• GOAL OF THE EXERCISE
Send each entry back exactly as given, pictures excluded.

(Saved entries)
= = = = =

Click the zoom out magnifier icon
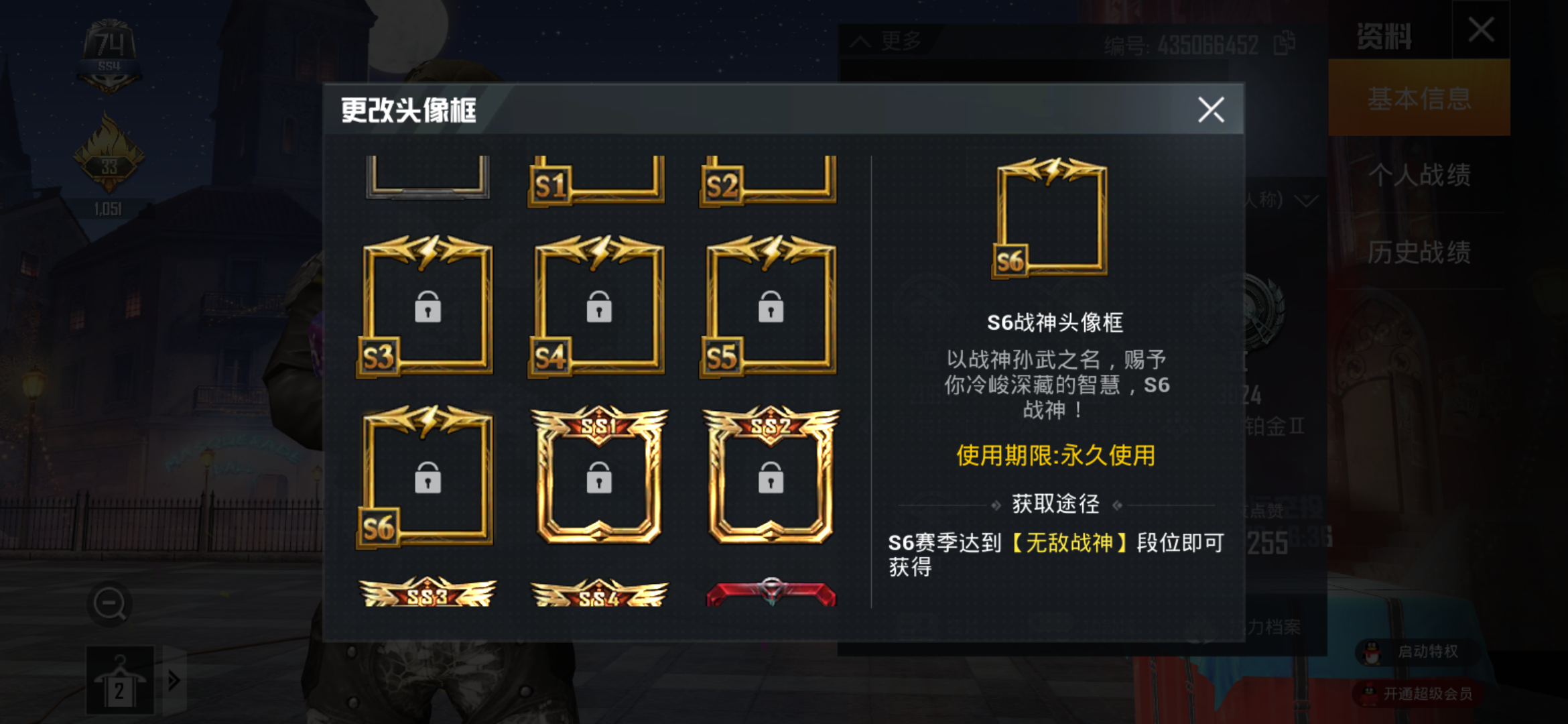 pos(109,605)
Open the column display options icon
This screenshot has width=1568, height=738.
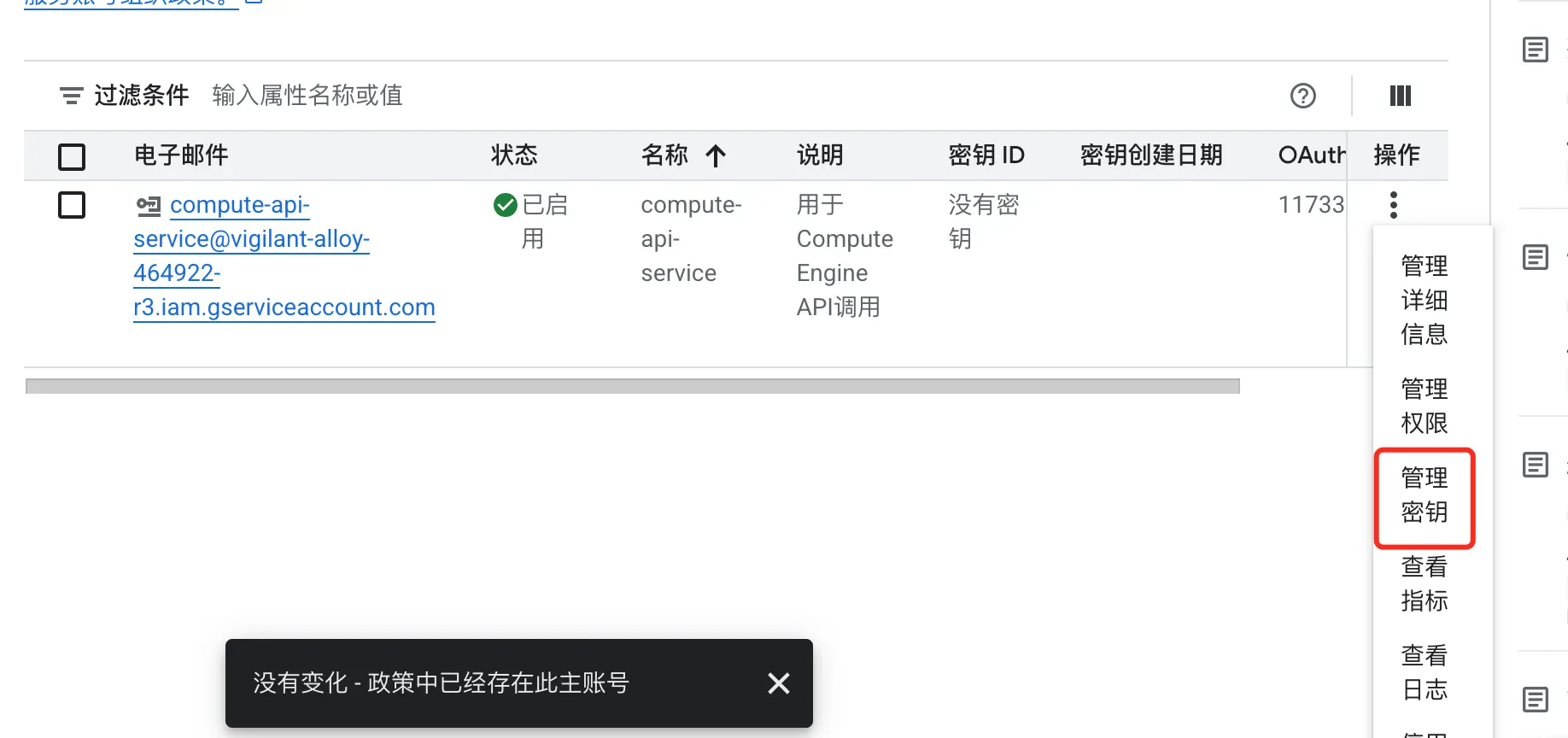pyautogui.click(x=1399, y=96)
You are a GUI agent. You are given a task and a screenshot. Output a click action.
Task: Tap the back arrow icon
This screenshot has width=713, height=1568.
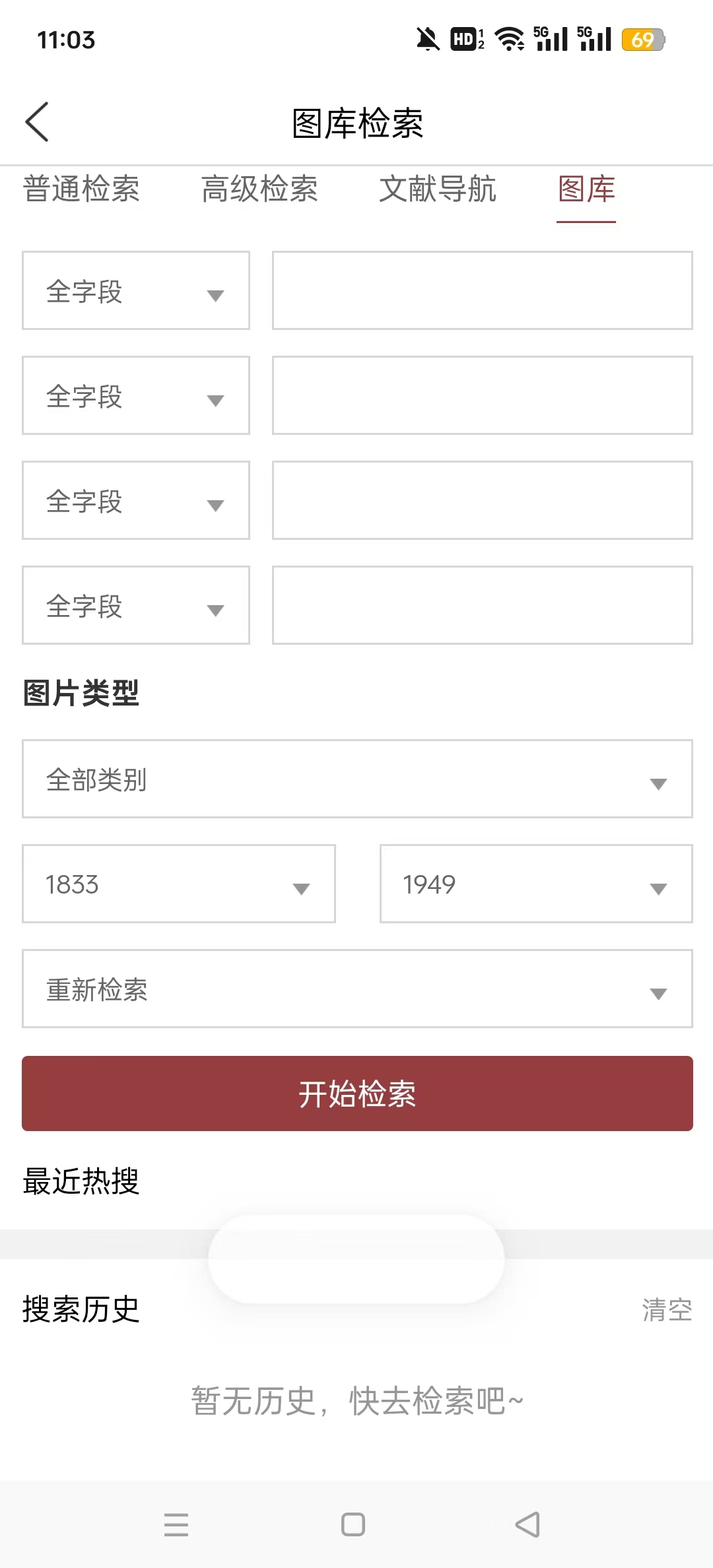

= = = = =

• YOUR RESPONSE
Click the zoom out magnifier icon
 pos(109,605)
Open the column display options icon
This screenshot has width=1568, height=738.
pyautogui.click(x=1399, y=96)
You are a GUI agent. You are given a task and a screenshot. Output a click action.
Task: Tap the back arrow icon
This screenshot has width=713, height=1568.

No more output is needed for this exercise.